DIRECTIVE 1: In the passage on homing leases, what is a cluster's ready-pool depth derived from?

SUPPLIED PASSAGE:

::::

Homing leases by arithmetic
Where a tile's lease lives is a decision the substrate can make unusually well, again because of the ceilings. At lease churn, placement weighs three inputs: the tile's current operating point against its known worst case, the live utilization of each candidate cluster, and adjacency, because a tile's boundary traffic wants its neighbors' leases nearby.
The ceilings also size the warm reserves. A cluster's ready-pool depth is derived from the printed worst cases of the hot tiles homed there, not from a utilization guess. Quiet tiles, which are most of the galaxy, are statistically multiplexed against the shared pool, and the multiplexing is safe oversubscription rather than hopeful oversubscription, for the same reason airline overbooking works when you know the seat count: every participant has a hard cap. A tile trending toward hot gets its lease grown ahead of its arrival at the ceiling, which sounds like prediction but is arithmetic, the current trajectory projected against a bound that already exists.
The honest risk in this scheme is correlation. Oversubscription math assumes tiles heat independently, and a galaxy-scale event heats a neighborhood together. That failure mode is named in the benchmark plan below rather than waved away.
Lambda is a bridge, not a tier
When a spike outruns the warm reserves, the pool does not make the game wait for nodes. It overflows tasks to Lambda while real capacity is provisioned behind it, so the function tier covers exactly the gap between a spike's arrival and a node's, and tasks come home when the pods land.

::::

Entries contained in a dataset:
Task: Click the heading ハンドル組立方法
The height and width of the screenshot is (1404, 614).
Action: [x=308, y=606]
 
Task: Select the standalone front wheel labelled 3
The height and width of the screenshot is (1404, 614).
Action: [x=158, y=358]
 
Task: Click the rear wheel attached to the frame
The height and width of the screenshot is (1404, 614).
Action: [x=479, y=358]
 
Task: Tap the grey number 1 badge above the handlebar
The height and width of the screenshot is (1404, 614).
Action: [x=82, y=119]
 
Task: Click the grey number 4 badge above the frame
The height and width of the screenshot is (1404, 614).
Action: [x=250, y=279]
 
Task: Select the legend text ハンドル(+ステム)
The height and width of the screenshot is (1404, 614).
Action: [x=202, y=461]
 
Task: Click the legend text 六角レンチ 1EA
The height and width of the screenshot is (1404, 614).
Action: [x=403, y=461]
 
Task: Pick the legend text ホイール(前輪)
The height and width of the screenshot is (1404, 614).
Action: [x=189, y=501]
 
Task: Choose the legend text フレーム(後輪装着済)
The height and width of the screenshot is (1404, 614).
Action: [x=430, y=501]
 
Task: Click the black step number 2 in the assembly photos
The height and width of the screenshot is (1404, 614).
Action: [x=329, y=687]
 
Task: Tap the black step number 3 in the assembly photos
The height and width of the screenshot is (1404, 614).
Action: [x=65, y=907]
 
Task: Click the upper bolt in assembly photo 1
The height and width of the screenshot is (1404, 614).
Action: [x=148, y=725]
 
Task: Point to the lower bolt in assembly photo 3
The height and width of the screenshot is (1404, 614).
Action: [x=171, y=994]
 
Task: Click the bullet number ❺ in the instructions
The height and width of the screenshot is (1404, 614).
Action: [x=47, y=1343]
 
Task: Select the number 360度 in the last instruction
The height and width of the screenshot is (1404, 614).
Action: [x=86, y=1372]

::::

DIRECTIVE 2: Please render the entries as a numbered list, from the first line of the entries up to and including the line with "Action: [x=158, y=358]", with blank lines left out.

CORRECT OUTPUT 1: It is derived from the printed worst cases of the hot tiles homed there.

CORRECT OUTPUT 2:
1. Task: Click the heading ハンドル組立方法
2. The height and width of the screenshot is (1404, 614).
3. Action: [x=308, y=606]
4. Task: Select the standalone front wheel labelled 3
5. The height and width of the screenshot is (1404, 614).
6. Action: [x=158, y=358]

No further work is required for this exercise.